Les réponses de Fran García à AS

Sur ses premières semaines au Betis : « Très bonnes. C’est vrai qu’on a passé la majeure partie du temps en présaison à l’extérieur et que la Liga vient tout juste de commencer, mais je suis très content. Le groupe m’a très bien accueilli dès le premier jour. »

Sur son adaptation rapide : « Je voulais quitter le Real Madrid pour avoir un rôle plus important. Au Betis, tout se passe très facilement : les coéquipiers, le staff, les gens du club… dès le premier instant, ils m’ont aidé à m’adapter à une nouvelle ville, il faut savoir que j’avais passé treize années d’affilée à Madrid, sans jamais en partir. »

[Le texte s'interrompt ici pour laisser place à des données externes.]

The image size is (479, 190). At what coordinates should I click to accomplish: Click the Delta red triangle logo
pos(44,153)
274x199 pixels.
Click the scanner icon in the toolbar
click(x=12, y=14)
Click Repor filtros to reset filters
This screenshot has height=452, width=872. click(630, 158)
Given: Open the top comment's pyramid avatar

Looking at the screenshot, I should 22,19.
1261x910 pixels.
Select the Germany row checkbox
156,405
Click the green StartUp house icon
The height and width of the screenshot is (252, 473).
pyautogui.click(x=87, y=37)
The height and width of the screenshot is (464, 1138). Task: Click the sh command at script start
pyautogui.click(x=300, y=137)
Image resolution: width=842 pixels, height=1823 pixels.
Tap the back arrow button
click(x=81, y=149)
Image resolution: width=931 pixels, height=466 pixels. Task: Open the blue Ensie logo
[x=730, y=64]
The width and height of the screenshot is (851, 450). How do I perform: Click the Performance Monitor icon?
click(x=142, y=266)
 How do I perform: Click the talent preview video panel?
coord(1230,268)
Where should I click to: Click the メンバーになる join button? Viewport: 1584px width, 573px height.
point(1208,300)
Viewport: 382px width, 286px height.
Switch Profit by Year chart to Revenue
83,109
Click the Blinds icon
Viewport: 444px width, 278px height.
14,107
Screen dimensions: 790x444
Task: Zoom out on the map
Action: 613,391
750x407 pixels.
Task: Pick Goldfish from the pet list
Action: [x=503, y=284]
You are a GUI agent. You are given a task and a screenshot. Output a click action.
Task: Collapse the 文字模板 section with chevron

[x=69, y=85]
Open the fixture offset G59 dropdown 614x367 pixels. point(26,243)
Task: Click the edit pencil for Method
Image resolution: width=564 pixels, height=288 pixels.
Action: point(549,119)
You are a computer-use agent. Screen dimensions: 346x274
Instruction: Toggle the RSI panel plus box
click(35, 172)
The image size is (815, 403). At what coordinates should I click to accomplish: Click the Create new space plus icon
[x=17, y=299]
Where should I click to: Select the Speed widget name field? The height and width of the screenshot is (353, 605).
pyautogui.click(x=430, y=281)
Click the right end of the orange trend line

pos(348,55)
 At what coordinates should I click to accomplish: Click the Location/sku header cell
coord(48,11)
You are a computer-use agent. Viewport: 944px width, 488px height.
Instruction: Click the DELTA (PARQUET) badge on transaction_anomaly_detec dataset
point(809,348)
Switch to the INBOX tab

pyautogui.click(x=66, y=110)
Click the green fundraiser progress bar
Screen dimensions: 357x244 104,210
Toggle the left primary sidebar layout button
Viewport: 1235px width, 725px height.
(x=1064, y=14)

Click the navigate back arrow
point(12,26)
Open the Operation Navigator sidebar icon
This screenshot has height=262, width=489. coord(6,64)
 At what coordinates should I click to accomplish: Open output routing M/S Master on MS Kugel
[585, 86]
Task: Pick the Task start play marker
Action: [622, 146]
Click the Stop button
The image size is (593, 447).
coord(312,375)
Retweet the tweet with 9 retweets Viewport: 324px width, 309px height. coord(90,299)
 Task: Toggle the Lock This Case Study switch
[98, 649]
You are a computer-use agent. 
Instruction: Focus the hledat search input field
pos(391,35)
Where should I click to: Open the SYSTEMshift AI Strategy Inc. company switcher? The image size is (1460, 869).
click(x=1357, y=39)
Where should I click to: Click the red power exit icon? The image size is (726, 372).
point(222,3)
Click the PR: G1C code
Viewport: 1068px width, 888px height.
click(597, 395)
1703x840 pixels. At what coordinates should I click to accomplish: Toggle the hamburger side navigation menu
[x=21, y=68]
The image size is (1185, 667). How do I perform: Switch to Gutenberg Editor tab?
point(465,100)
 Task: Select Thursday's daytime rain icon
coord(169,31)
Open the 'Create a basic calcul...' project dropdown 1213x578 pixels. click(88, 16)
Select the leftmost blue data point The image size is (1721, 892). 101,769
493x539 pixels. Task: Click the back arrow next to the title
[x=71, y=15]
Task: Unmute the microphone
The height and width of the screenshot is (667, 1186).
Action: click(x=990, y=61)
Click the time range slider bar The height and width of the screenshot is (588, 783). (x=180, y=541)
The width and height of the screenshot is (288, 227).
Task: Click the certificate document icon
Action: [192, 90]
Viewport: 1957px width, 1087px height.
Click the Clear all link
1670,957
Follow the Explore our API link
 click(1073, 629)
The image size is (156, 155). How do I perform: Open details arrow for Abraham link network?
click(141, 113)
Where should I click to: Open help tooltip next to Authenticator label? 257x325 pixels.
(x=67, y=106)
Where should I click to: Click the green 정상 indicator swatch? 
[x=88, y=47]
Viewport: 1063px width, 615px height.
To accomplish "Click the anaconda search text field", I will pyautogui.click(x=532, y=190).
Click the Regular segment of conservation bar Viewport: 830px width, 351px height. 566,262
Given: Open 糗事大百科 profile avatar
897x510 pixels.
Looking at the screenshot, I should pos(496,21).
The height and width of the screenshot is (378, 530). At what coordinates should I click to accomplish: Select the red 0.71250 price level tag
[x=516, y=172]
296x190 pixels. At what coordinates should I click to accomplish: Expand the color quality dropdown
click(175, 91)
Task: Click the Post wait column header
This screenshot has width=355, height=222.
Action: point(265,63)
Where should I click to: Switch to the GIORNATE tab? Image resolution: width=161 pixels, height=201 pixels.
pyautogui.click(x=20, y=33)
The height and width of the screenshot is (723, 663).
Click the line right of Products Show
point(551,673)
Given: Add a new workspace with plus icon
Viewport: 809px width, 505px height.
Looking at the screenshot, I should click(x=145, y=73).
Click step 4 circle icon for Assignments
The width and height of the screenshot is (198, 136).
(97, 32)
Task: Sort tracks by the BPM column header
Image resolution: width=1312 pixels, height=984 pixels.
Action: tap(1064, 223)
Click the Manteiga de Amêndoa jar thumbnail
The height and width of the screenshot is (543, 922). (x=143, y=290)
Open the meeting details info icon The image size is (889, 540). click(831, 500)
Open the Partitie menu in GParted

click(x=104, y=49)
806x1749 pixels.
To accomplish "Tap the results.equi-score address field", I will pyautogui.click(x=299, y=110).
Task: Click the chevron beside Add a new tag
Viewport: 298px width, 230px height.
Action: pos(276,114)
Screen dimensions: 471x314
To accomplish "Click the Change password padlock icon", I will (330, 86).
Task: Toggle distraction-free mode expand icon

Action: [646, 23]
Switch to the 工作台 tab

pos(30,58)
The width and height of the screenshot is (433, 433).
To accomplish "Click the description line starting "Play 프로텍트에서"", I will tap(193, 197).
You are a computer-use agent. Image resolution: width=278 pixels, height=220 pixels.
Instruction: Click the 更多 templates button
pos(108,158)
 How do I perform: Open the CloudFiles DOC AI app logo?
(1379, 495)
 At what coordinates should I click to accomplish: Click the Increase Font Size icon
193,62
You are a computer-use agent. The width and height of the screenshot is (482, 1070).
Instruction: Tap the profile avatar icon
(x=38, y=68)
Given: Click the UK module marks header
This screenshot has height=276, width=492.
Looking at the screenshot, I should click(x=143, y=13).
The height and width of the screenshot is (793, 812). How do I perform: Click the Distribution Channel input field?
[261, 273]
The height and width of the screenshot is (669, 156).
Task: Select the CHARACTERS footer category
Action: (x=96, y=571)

Sur la difficulté de quitter le Real Madrid : « C’est le meilleur club du monde, mais la décision en elle-même était prise depuis la saison dernière. Là-bas, j’ai été heureux, j’ai joué, j’ai gagné des titres dont on rêve depuis tout petit… Mais j’avais besoin d’autre chose. Je ne suis pas quelqu’un de conformiste, j'exige beaucoup de moi-même. Je veux donner ma meilleure version, continuer à progresser, me battre pour être le premier choix. »

Sur la concurrence accrue au poste de latéral gauche au Real Madrid : « Je me sentais bien. Ils ont recruter Álvaro (Carreras) et j'ai terminé la saison en tant que titulaire. Quand Cucurella est arrivé, je me suis dis : on est quatre latéraux, je ne sais pas si je vais avoir ma place. Parce que Ferland (Mendy) est blessé mais il revient en fin d’année. Et en plus, ils ont dépensé cinquante millions pour l’un et soixante pour l’autre. Je comprends qu’ils veulent donner la priorité à ces joueurs. »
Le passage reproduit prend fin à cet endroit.